Much has already been said about the New Urbanist agenda, and I must say that many of its basic ideas certainly are sound, particularly seen in their context as a reaction against the devastating modernist escapades of postwar urban planning. It's hard to find somebody who will argue against the merits of being able to walk to work, have access to mass transportation, etc., etc. Nevertheless, an architect or planner (or anyone, for that matter) must be aware of the consequences of his or her ideology, however unpredicted or unintended. The early avant-garde iconoclasm of Mr. Duany and his friends does not excuse their having since morphed into developer-friendly producers of insta-suburbs. The entire movement is founded on a lie: they are in the business of promoting a culture of false nostalgia for a past that never existed in the first place. For me, the fact that the ideology of New Urbanism was chosen directly by Mississippi's governor Haley Barbour (a Republican fat cat and former head of the Republican National Committee, among other things) is no coincidence. The ideological symmetry of New Urbanism and contemporary conservative politics is undeniable. For now, it seems that Biloxi, Gulfport, and the rest of the Mississippi coastline has fallen under the New Urbanist spell, but the larger issue is the one that nobody is talking about: as the New Urbanists set their sights futher west to Louisiana, what are the implications for New Orleans? The city is the bluest oasis in a deep red state but perhaps not for long, if some people have their way. After all, why redistrict when you can just "reconstruct"?

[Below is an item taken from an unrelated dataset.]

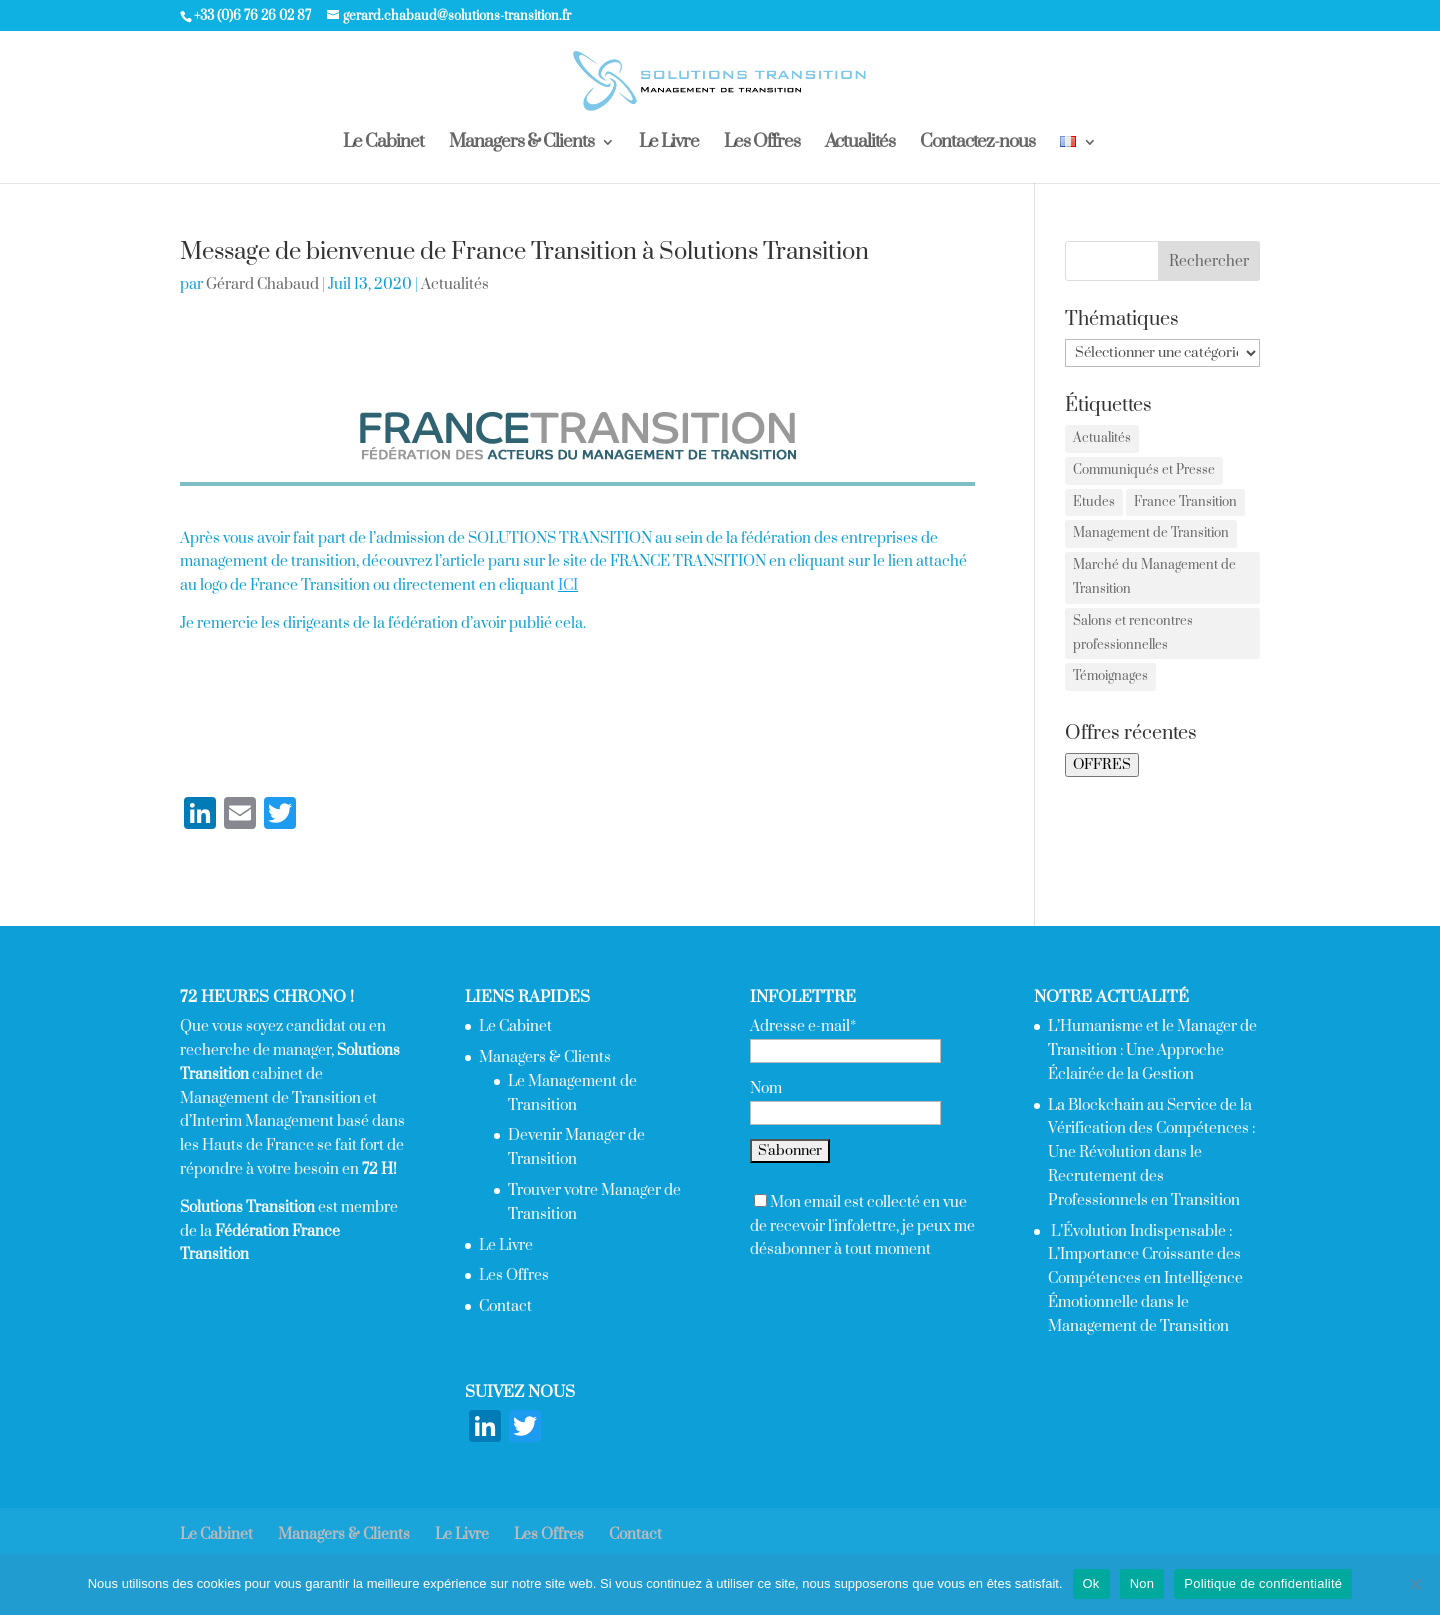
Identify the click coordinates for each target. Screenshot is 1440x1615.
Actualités (860, 144)
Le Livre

I realize I should contextualize my ire: This is all part of a larger dissatisfaction with the profession's current fixation with pragmatism and aversion to any broader progressive mission. Maybe the post-critics can take their own advice and pragmatically recognize that here and now, in what will be perhaps the largest reconstruction efforts in the history of this country, there are myriad opportunities for architects to do what they do best without playing into the hands of a reactionary regime.

Obviously I could go on and on. And indeed I will. But in the meantime, here are some of the latest responses/criticisms/thoughts on the topic of Katrina's New Urbanism:
  • Why not start with a fan of New Urbanism, like this blogger, who claims (in a grammatical tour-de-force worthy of our prez-dint) that "What we need is suburbs, farms and living, thriving cities, not one or the other."
  • Blogger Nancy Levinson has some interesting (and refreshingly optimistic) comments on the "disaster after the disaster." Includes her initial misgivings about New Urbanism as well as a follow-up piece on the need to broaden the reconstruction discussion beyond style to larger issues of urban and ecological infrastructure.
  • By far the most direct, enjoyable, and all-around best piece I've read recently on post-Katrina: Mike Davis's piece "Gentrifying Disaster" from Mother Jones. If you read nothing else, read this. Good enough for me to cite twice in one post.
  • Christopher Hawthorne's piece in the LA Times that clarifies what exactly is at stake. Hawthorne explicitly makes the parallel between the New Urbanists and their right-wing patrons:
"The Biloxi charrette, in other words, may go down as the architectural elite's Ohio: the place it watched rather helplessly as its ideological opponents outclassed it notthrough nimble thinking or grand theory or inspiring plans but simply by being more disciplined and better organized."